When I was a few years old, my parents took me to see a podiatrist (a foot doctor) named Dr. Jordan.
Dr. Jordan was calm, soothing, and methodical. He was also no ordinary foot doctor. He knew all about different disabilities and how one part of the body affected the rest. This was good news because I have cerebral palsy, and my parents were told by other doctors that I’d never walk.
Dr. Jordan’s office was in Long Island, New York, about an hour and a half drive from our home in the Bronx. This may seem like a long journey, but we were one of the lucky ones. Families traveled from all over the world to see Dr. Jordan. That’s how good he was.
I spent the first six years of my life crawling around on my knees.
I was a pretty fast crawler and didn’t mind getting around on my knees. (As long as I was in a room with carpet!) But knee-walking wasn’t the best long-term solution. It’s fine when you’re an agile kid, but the strain on knees can quickly take a toll.
My parents wanted me to learn how to walk, and I did too. Dr. Jordan was my best shot at making that happen.
As Dr.
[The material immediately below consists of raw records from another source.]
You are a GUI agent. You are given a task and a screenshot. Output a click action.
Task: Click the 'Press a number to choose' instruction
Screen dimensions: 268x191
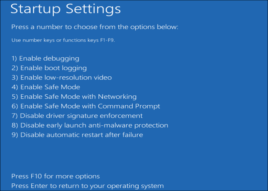pos(95,27)
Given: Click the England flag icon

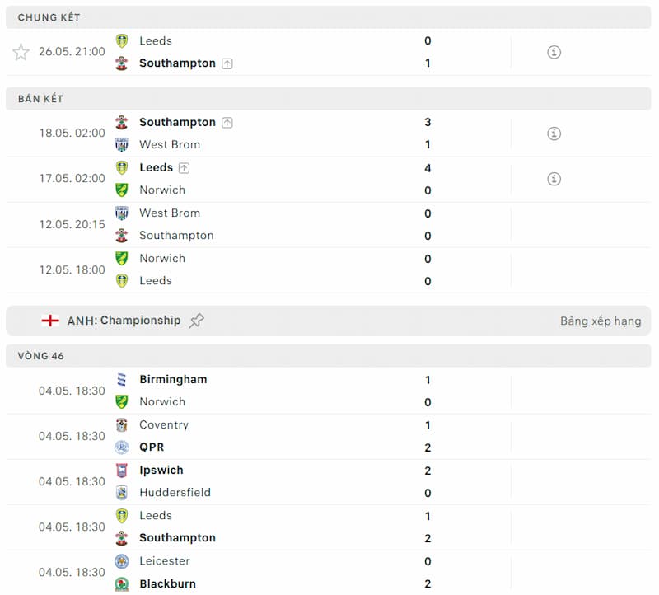Looking at the screenshot, I should [50, 321].
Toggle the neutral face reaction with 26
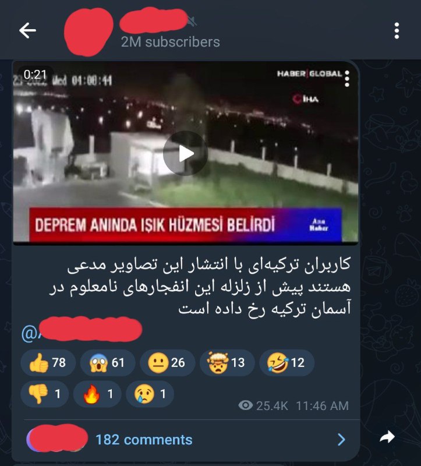The height and width of the screenshot is (466, 421). point(167,362)
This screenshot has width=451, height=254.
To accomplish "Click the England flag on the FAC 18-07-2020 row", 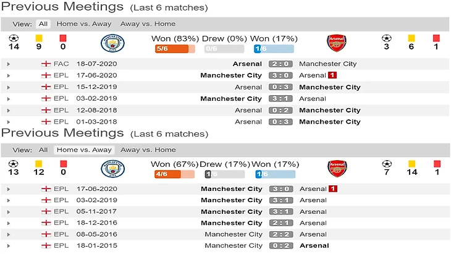I will point(45,64).
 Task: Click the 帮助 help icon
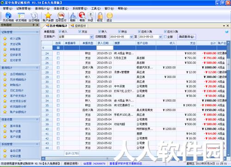pyautogui.click(x=82, y=17)
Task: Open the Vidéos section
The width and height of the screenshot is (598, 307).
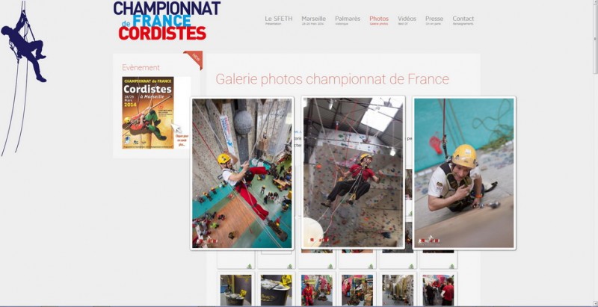Action: point(407,20)
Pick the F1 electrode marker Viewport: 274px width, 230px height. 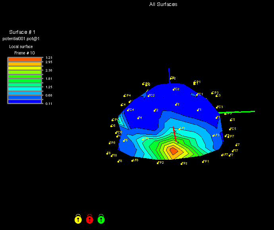coord(197,110)

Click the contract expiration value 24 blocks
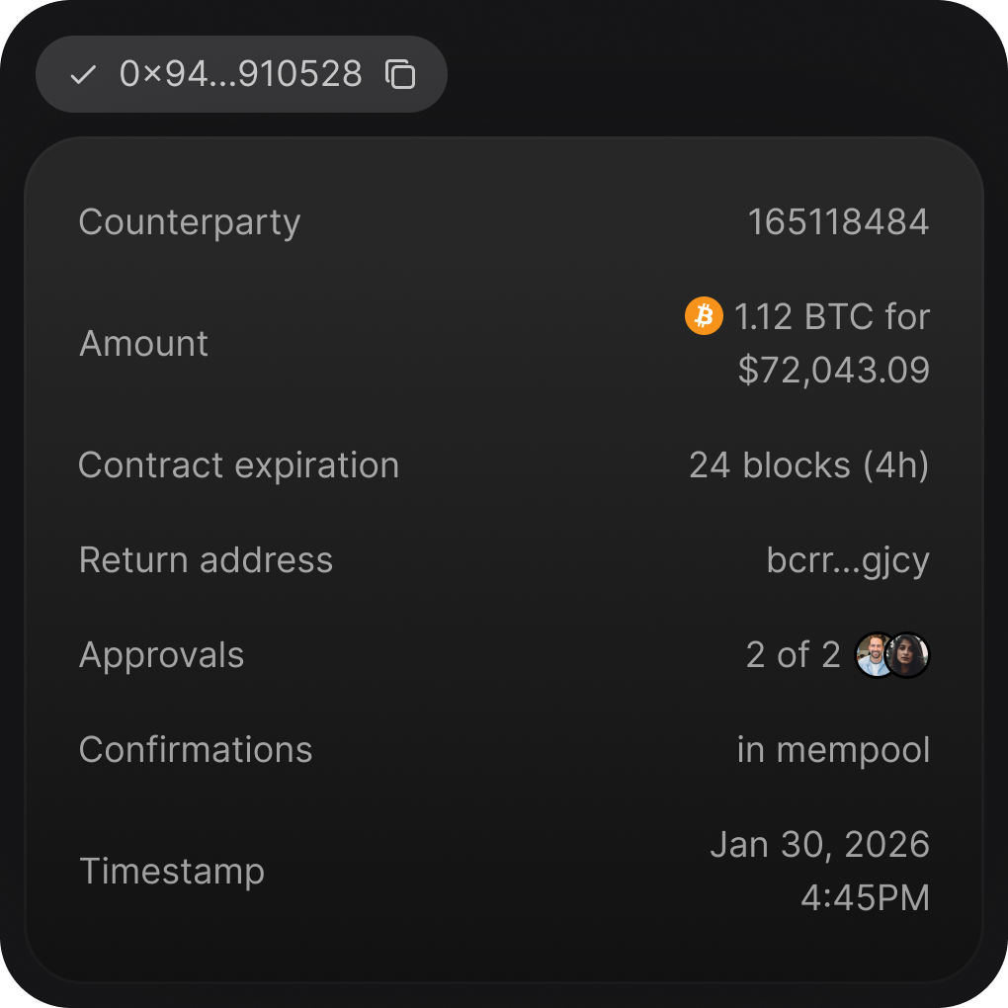(x=808, y=464)
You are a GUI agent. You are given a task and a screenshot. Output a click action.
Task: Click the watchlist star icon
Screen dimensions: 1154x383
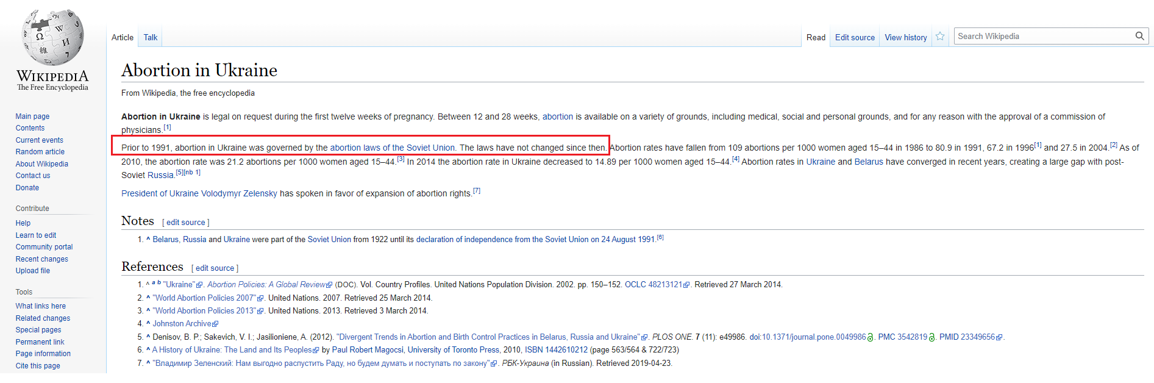coord(940,37)
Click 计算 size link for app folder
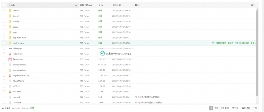 click(100, 32)
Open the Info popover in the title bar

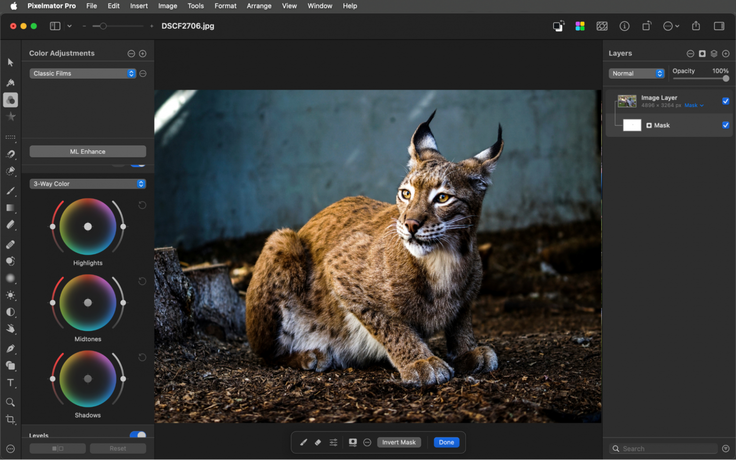624,26
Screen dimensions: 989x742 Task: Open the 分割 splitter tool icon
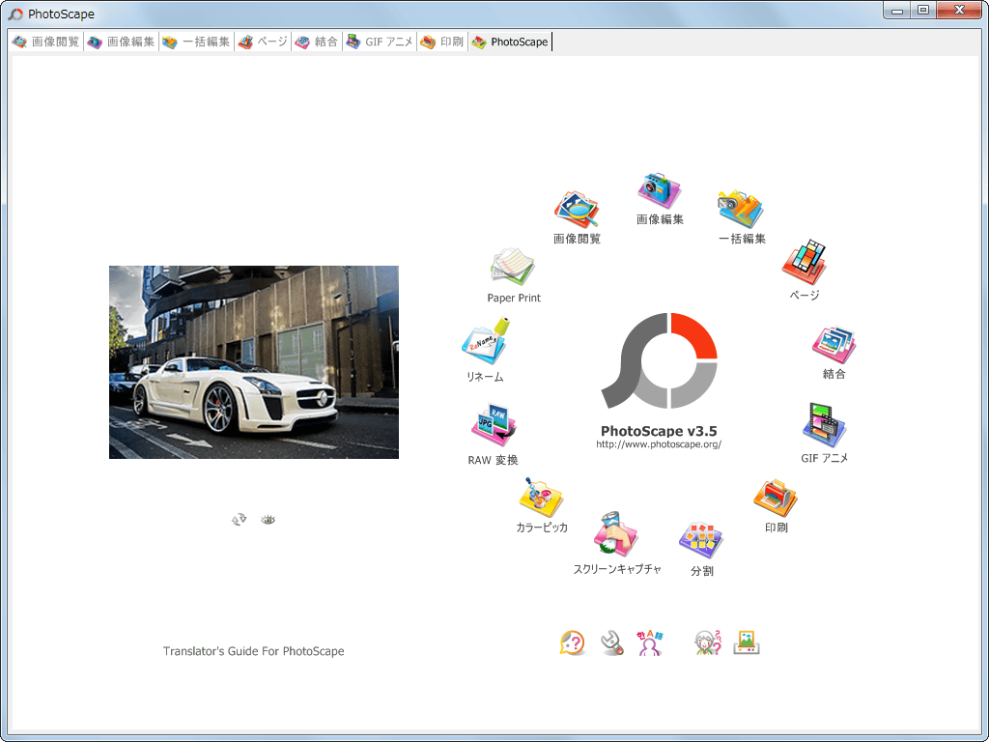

Jordan began treating me, he made a curious statement to my parents.
“Michael will learn how to walk before he learns how to stand.”
When my parents told me this story a few years later, I was puzzled. How can a person walk before he stands? It sounds like a joke. But it makes complete sense when you think about a baby.
When a baby takes her first step, it’s not like she’s standing around, and then starts walking. Someone holds her up, and then sends her on her way. She takes a few steps, and then either falls down or is caught by another person.
A baby gains momentum as they walk, but doesn’t have the strength to stand on their own for more than a few seconds.
At 7 years old, I was like a baby learning how to walk.
To help me along, Dr. Jordan and my parents made a plan. It incorporated several action steps.
1. I was given a pair of splints to support my feet.
They are called “splints” in New York but also go by the term braces or AFOs (ankle-foot orthosis). They create a frame around my foot and provide a layer of support. I put on my splits before putting on my shoes.
Over the years, I’ve worn different types of splits. Some were tall, and some were short. Sometimes we tried different shapes for different levels of support. I get fitted for a new pair every few years, even to this day.
As a kid, it was fun being fitted for new braces at Dr. Jordan’s office. They would wrap my feet in gooey plaster. I always liked that feeling! After it dried, they would cut the mold off my feet (that part was a little scary!). In a few weeks, I had a new pair of splints ready to wear.
2. I did physical therapy.
Outside of my time with Dr. Jordan, I saw a physical therapist a few times a week. I would go through exercises that weren’t fun but helped to strengthen my body.
One of the weirdest things I had to do for physical therapy is get placed in a device called a stander. A stander holds you in a standing position for a set amount of time. If that sounds like a torture device, well… that’s what it felt like to me! But standing helps build bone density and stretches the hamstrings. This exercise was important if I was going to walk.
I hated physical therapy as a kid. But looking back, I’m so glad my parents made me do it.
3. I practiced walking as often as possible.
This meant holding on to someone’s arm as I walked. I didn’t have the balance to walk on my own yet, but my legs were moving. They were strengthening. I just needed someone to lean on.
My parents would take me to a park with a track & field. We would walk around the track, and when we got to the end, a snack would be waiting for me. Food has always motivated me. Still does!
I can’t remember how much time passed between my first visit to Dr. Jordan, and when I took my first solo steps. Time is a blur when you’re a kid. I do know I was 7 years old, and I remember where it happened.
I was at my grandparents’ apartment. I still have the memory of wobbly walking down a hallway by myself. It must have only been a 5-yard trek, but I remember everyone being excited. I was walking on my own!
And Dr. Jordan was right about walking coming before standing. Once I got started walking, I literally couldn’t stop. I would run into walls or fall down. Standing was still a challenge because of my poor balance.
But I kept working at it. I kept doing physical therapy. And eventually, I grew strong enough to continue walking on my own. I learned how to stand too! (Interestingly, standing still tires me out faster than walking.)
As an adult, I need to continue strengthening my body to make sure I don’t lose the ability to walk. I lift weights, swim, and do martial arts. If I’m not moving forward, I’m going to decline. This is true of anyone, but it might happen to me at a faster rate. I always tell people I don’t want to stop moving, because I may not be able to start again. Entropy is real.
I’m grateful to my parents, Dr. Jordan, and my therapists for never giving up on me. They are the reason I was able to learn to walk at 7 years old.